To do:
1. In the passage on medieval vampire beliefs, to which regions are vampire bats native?
2. Write the next paragraph of the passage on medieval vampire beliefs, following its final sentence.

Exercise text:
----
Testing the force needed to stake a corpse using pig ribs

If a corpse is suspected to be rising, terrorizing a village, and then returning to the grave, the body may be exhumed and burnt. An exhumed corpse could be identified as a vampire if it showed signs of bloating, had blood or fluids seeping from its mouth, or if they appeared to have longer hair, facial stubble, or fingernails — indications they were still somehow “alive.” These things are typical of natural decomposition processes, but medieval people didn’t have education in mortuary science or decay.

According to Mythical Beasts, the lack of knowledge of decomposition and postmortem bodies, combined with fear of the unknown, allowed for the idea of vampires to exist. The people were so afraid of the creatures, they took part in classic tropes like hanging garlic outside their doors, or mustard seeds on the roof, or even eating the ashes of burnt corpses. Documented evidence exists as hand drawn pictures and in texts shown on screen.

May the life-force be with you

Mythical Beasts discusses medieval beliefs that our “life-force” is found in blood, and that drinking it allows one to take in the essence of another person. Royal and young blood was considered valuable, and an example of this is provided with the beheading of King Charles I. After the event, spectators from a large crowd attempted to gather his blood on their handkerchiefs.

King Charles I beheading

Two experiments involving blood are shown, a plausible one where clever men were boiling blood for plasma separation to sell for a pretty penny, and the other, an unclear and odd inclusion to the story involving electrophoresis, used to provide insight to blood protein differences in young and old people.

Blood feasting is also tied to why vampires were said to turn into bats. Joy Reidenberg, comparative anatomist, analyzes a vampire bat and explains its unique ability to live off a blood diet. These are the only mammals that can survive this way, and Reidenberg shows off the fangs that allow the bat to create a puncture wound. Though these animals are fascinating, they are native to Central and South America, so it is unclear how they may have impacted folklore in medieval Europe.

An alternate explanation is brought forth to shed light on the shape-shifting abilities of the vampire — the rise of alchemy and the werewolf. An alchemy book filled with plant specimens provides a look at some of what medieval people may have been consuming as magical elixirs, and shows that some of the plants used have been deemed quite toxic in modern times. Scientists question if perhaps these toxic plants could have caused those that consumed them to believe they had transformed, much in the way LSD affects a person today.
----
Stored data:

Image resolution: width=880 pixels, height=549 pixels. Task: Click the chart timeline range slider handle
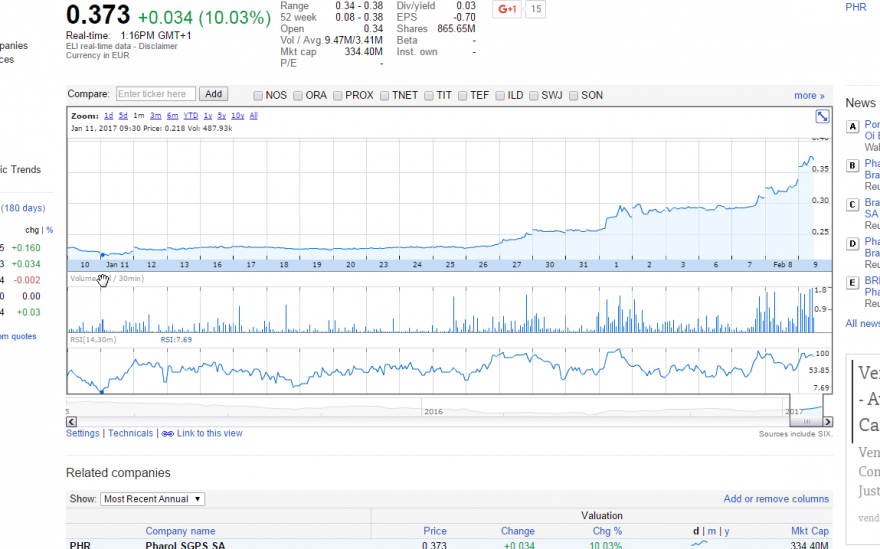click(x=806, y=422)
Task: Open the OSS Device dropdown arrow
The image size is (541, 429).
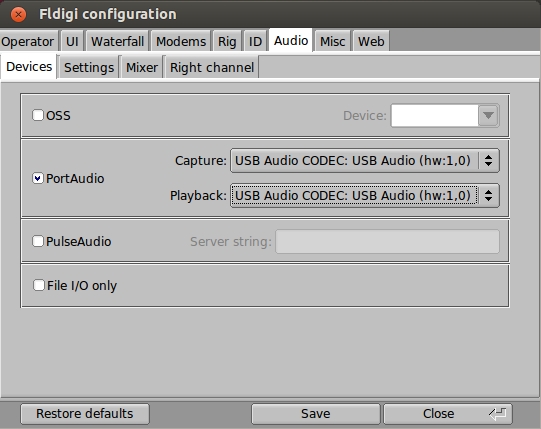Action: pos(488,115)
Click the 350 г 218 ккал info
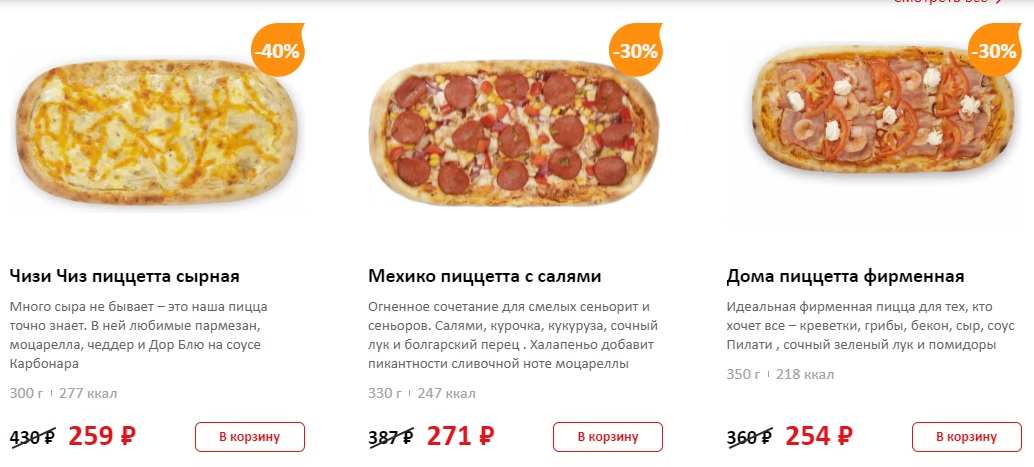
----
Results of the tasks:
1. Central and South America.

2.
Unsure conclusions

The third installment of Mythical Beasts is a bit of a departure from the typical format of the program. This episode doesn’t take you to libraries to suss out the folklore, or show you historical texts. The expert information is great, but it would have been nice to get an understanding of what they’re basing their claims on, and how they reached their conclusions.

It seems strange to include the werewolf story but leave out information regarding leeches and bloodletting. The electrophoresis hemoglobin protein test was irrelevant, due to technological limitations of the time period. Including vampire bats is questionable due to the very large distance separating the people of Europe and the bats’ native home. A huge part of this episode seems like guessing and vague assumptions, which is more frustrating than simply saying, “I don’t know.”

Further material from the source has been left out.